The Zone of Interest Review Ordinary Life in the Shadow

“The Zone of Interest” Review: Ordinary Life in the Shadow of Auschwitz

There are films that last a long time. This is the case The area of ​​interesta remarkable film by Jonathan Glazer, submitted by Great Britain for the Oscars, showing the everyday life of Rudolf Höss (Christian Friedel), the commandant of the Auschwitz extermination camp, his wife Hedwig (Sandra Hülser) and their children.

There is no startup image, the screen is black. The music composed by Mica Levi evokes the presence of tortured, persecuted souls, ghosts who want to tell their story. Then the colors light up the cinema room. A picnic by the river, children, parents. Laughter and songs, then the return home. The house is surrounded by a wall that hides the other side.

Because the other side is the Auschwitz extermination camp, where no fewer than 1.1 million people were killed by the Nazis, most of them Jews from Eastern Europe. On the other side, we only see the roofs of the barracks, the chimneys of the crematoriums and their menacing light at night. All we hear is their noise, that growl of a monster that is never satisfied. Gunshots regularly ring out amidst the arriving trains, barking and screaming. The muffled screams that neither Rudolf Höss (Christian Friedel), nor his wife Hedwig (Sandra Hülser), nor their four children hear while the eldest is busy examining dentures and teeth under the magnifying glass before falling asleep.

Life goes on its daily course. Hedwig receives friends, tries on a magnificent fur coat, finds a lipstick that the former owner, whose fate we imagine, forgot in the bag, without seeing the inmates who come to polish the commander's boots or the household to bring the fruits of the plunder of millions of Jews. She plants flowers and vegetables while Rudolf admires the swimming pool where the children play in the summer. Because in Auschwitz the weather is beautiful, even if the winters are harsh, as Hedwig emphasizes. The garden is her passion, and this house is a kingdom that she has built and of which she is the sole mistress.

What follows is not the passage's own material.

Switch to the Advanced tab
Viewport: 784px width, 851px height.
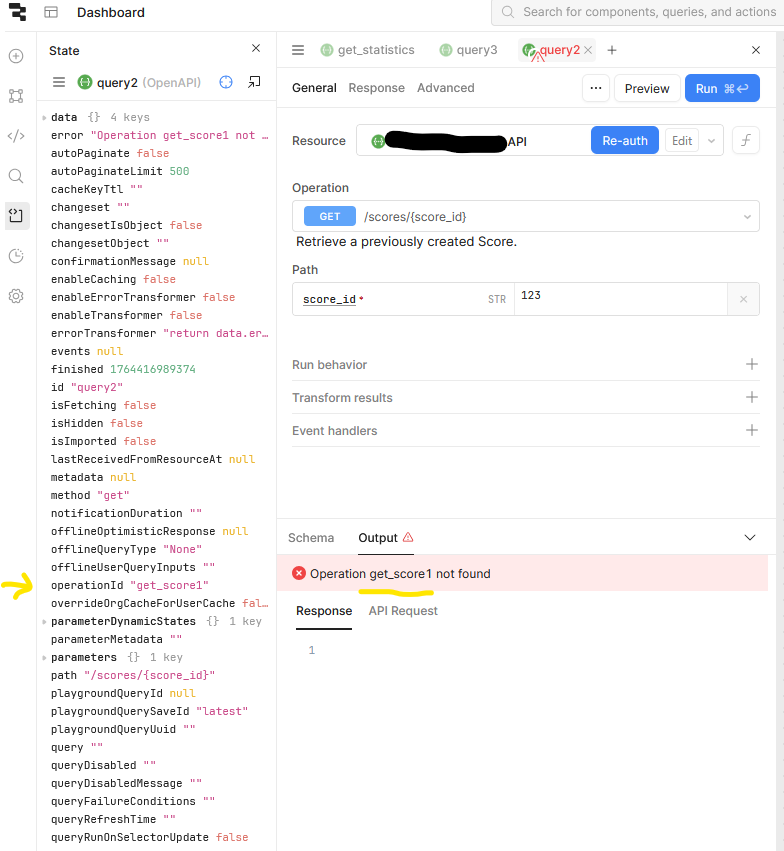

But Rudolf receives an order from Berlin to transfer him. Funded. And Hedwig gets angry and demands that her husband make her stay home with the children. In Auschwitz. In this life that she describes as perfect. In the shadow of the camp.

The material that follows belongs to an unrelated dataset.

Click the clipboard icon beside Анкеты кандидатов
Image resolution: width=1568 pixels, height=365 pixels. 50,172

Jonathan Glazer, who gave us the disturbing work Under the Skin, starring Scarlett Johansson, ten years ago, did not want to show any of the atrocities that took place on the other side of the wall, in the camp that has become a museum and memorial We will see some pictures at the end of The Zone of Interest. We can only guess, trembling as we hear the click of guns and the barking of the guards and their dogs. Based on the powerful images of the feature film – which the filmmaker cuts with a red screen and a negative scene – we think of Hannah Arendt's formula for the “banality of evil”. We remember the details of the Auschwitz album about the effectiveness of Rudolf Höß, about the industrial organization of the extermination camp.

We lose all orientation, all idea of ​​humanity. We no longer know whether the term “crimes against humanity” created by the Nuremberg Tribunal in 1945 is sufficient to describe the horror. And we wonder whether it is possible to atone or make amends for such a crime. To never repeat it again.

Rating: 4.5 out of 5

The Grand Prix interest section at the Cannes Film Festival opens on January 19th.